- **Fragmento para leer**:
# # # #
Santos y Souto estudiaron juntos. Ahora hablan de las técnicas clásicas de modelado, del escultor francés Antoine Bourdelle —considerado uno de los precursores de la escultura monumental del siglo XX—, de Auguste Rodin —considerado el padre de la escultura moderna—, de arte. Y las mejores esculturas del mundo.

Las esculturas necesitan ser restauradas por la degradación natural que provoca el paso del tiempo, por estar a la intemperie expuestas al ritmo y a las sustancias que flotan en la ciudad; porque son víctimas de vandalización.

A veces la vandalización es porque sí. Otras, es misógina. Ideológica. Política. Como con La Cautiva.

“Estaba cierto día con mis hijos, y una india vieja que los miraba largamente con los ojos humedecidos dejó escapar esta frase: ‘Yo también tenía chico, chico lindo; no sé vivo, no sé muerto, no sé dónde…‘. Contó el escultor argentino Lucio Correa Morales sobre la imagen que inspiró su obra La Cautiva, una de las más importantes del patrimonio de arte público de la Ciudad.

La Cautiva de Correa Morales retoma el poema homónimo, fundacional de la literatura argentina, escrito por Esteban Echeverría en 1837, en el cual una mujer blanca, María —símbolo de la civilización—, es raptada por los indios —símbolo de la barbarie—, y presenta su contracara. El escultor voltea el texto con su obra: critica la matanza de las poblaciones indígenas en la Campaña del Desierto emprendida por Julio Argentino Roca entre 1878 y 1885 como parte del proyecto civilizatorio de Argentina. En su escultura la cautiva es la mujer indígena. Son sus niños. Sus saberes. Su pueblo. Su cultura.

Antes de que La Cautiva llegara al MOA, Julio Romero, que sabía que iba a venir, pidió que se la asignaran. Quería ser él quien restaurara la obra del escultor que admiraba desde estudiante. Lleva dos meses limpiándola, quitándole los grafitis, pensando qué es lo mejor para ella.

—¿Y eso es lo primero que se le hace a una pieza que se va a restaurar?

Julio explica que él es de los que defienden la idea de que a este tipo de obras centenarias hay que intervenirlas lo menos posible. Trabaja con un bisturí para sacar las suciedades y vandalizaciones de modo quirúrgico evitando lastimar la pieza.

—¿Y se las vuelven a poner?

Armado con bisturí y cepillo de dientes, Julio pasa sus días, sus meses, agachado, en torsiones extrañísimas, procurando devolverle a La Cautiva un estado de pulcritud con un trabajo casi arqueológico. Milimétrico. Dice que su labor tiene mucho de eso, que estuvo hace poco en el Museo de Ciencias Naturales y vio que ante un hueso o ante una escultura se hacía el mismo procedimiento: “Ir muy de a poco hasta llegar a la pieza original”. Cuenta que aunque su horario de trabajo es de siete a dos es imposible y riesgoso para la obra no hacer pausas para descansar “porque es agotador”.
# # # #
- **Datos mostrados**:
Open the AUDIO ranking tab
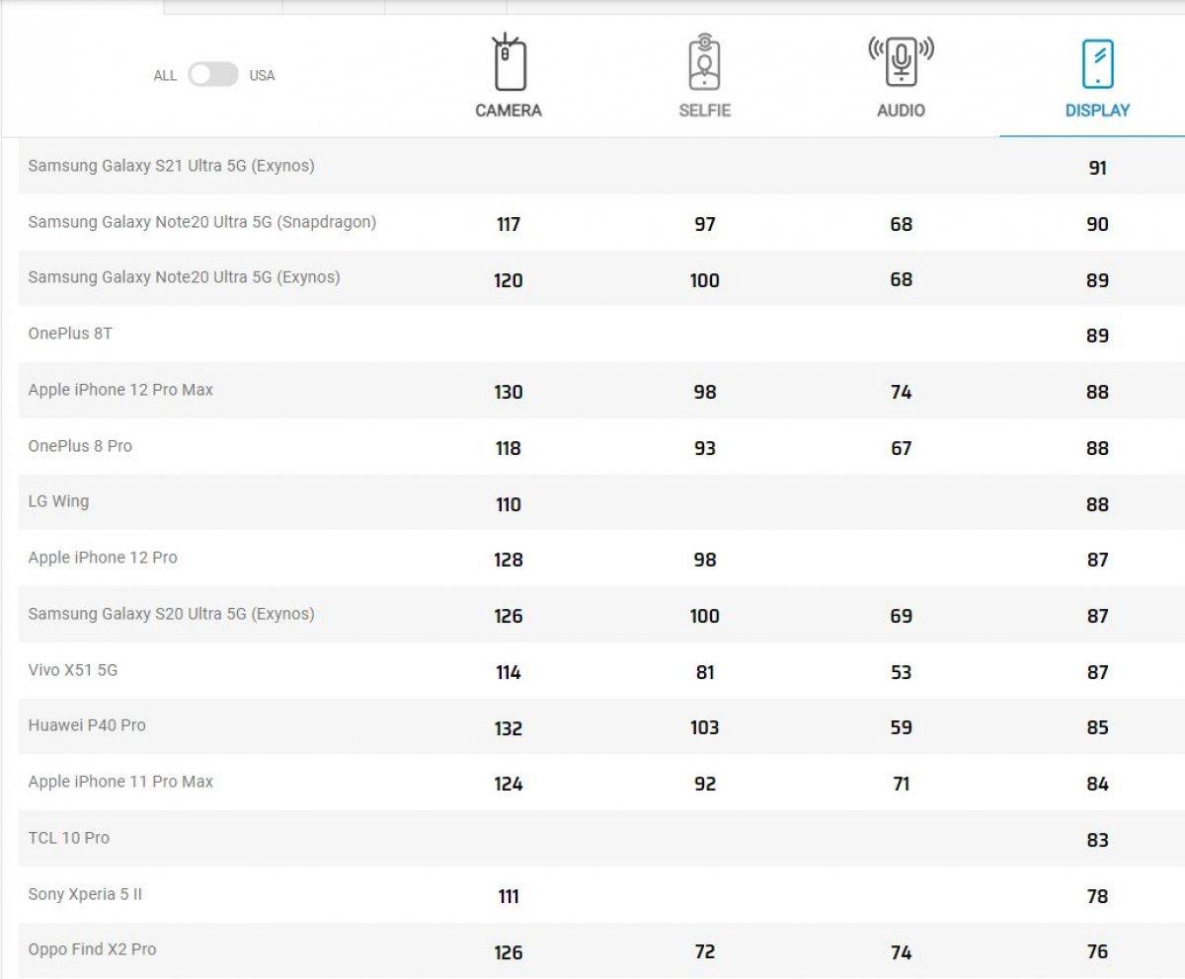tap(901, 111)
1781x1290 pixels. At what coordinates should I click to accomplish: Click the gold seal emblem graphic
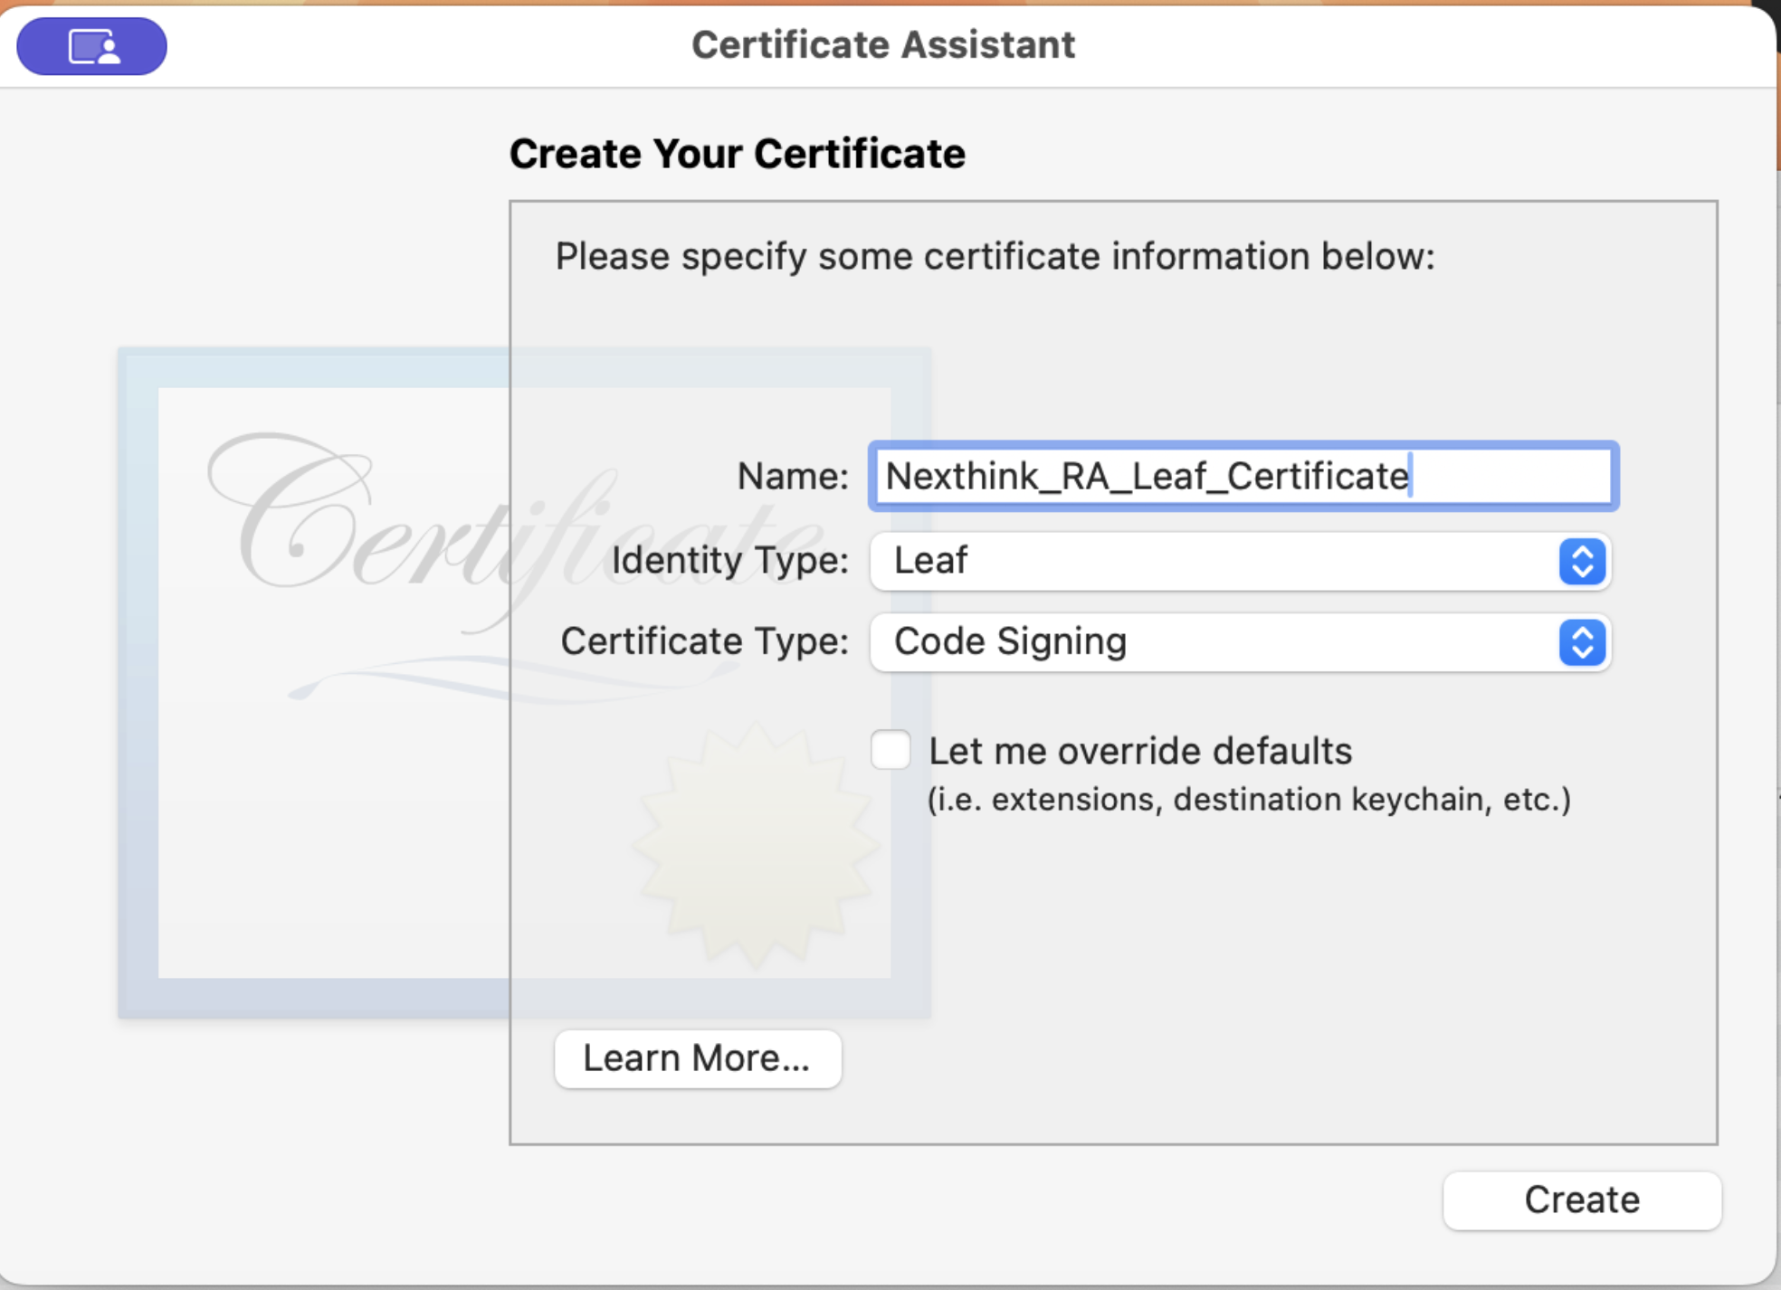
# # # #
- **Por hacer**: Reproduce sin cambios el pasaje del fragmento que se abre con las palabras "Antes de que" y se cierra con "vuelven a poner?". Las líneas no guardan relación con el fragmento.

- **Tu respuesta**:
Antes de que La Cautiva llegara al MOA, Julio Romero, que sabía que iba a venir, pidió que se la asignaran. Quería ser él quien restaurara la obra del escultor que admiraba desde estudiante. Lleva dos meses limpiándola, quitándole los grafitis, pensando qué es lo mejor para ella.

—¿Y eso es lo primero que se le hace a una pieza que se va a restaurar?

Julio explica que él es de los que defienden la idea de que a este tipo de obras centenarias hay que intervenirlas lo menos posible. Trabaja con un bisturí para sacar las suciedades y vandalizaciones de modo quirúrgico evitando lastimar la pieza.

—¿Y se las vuelven a poner?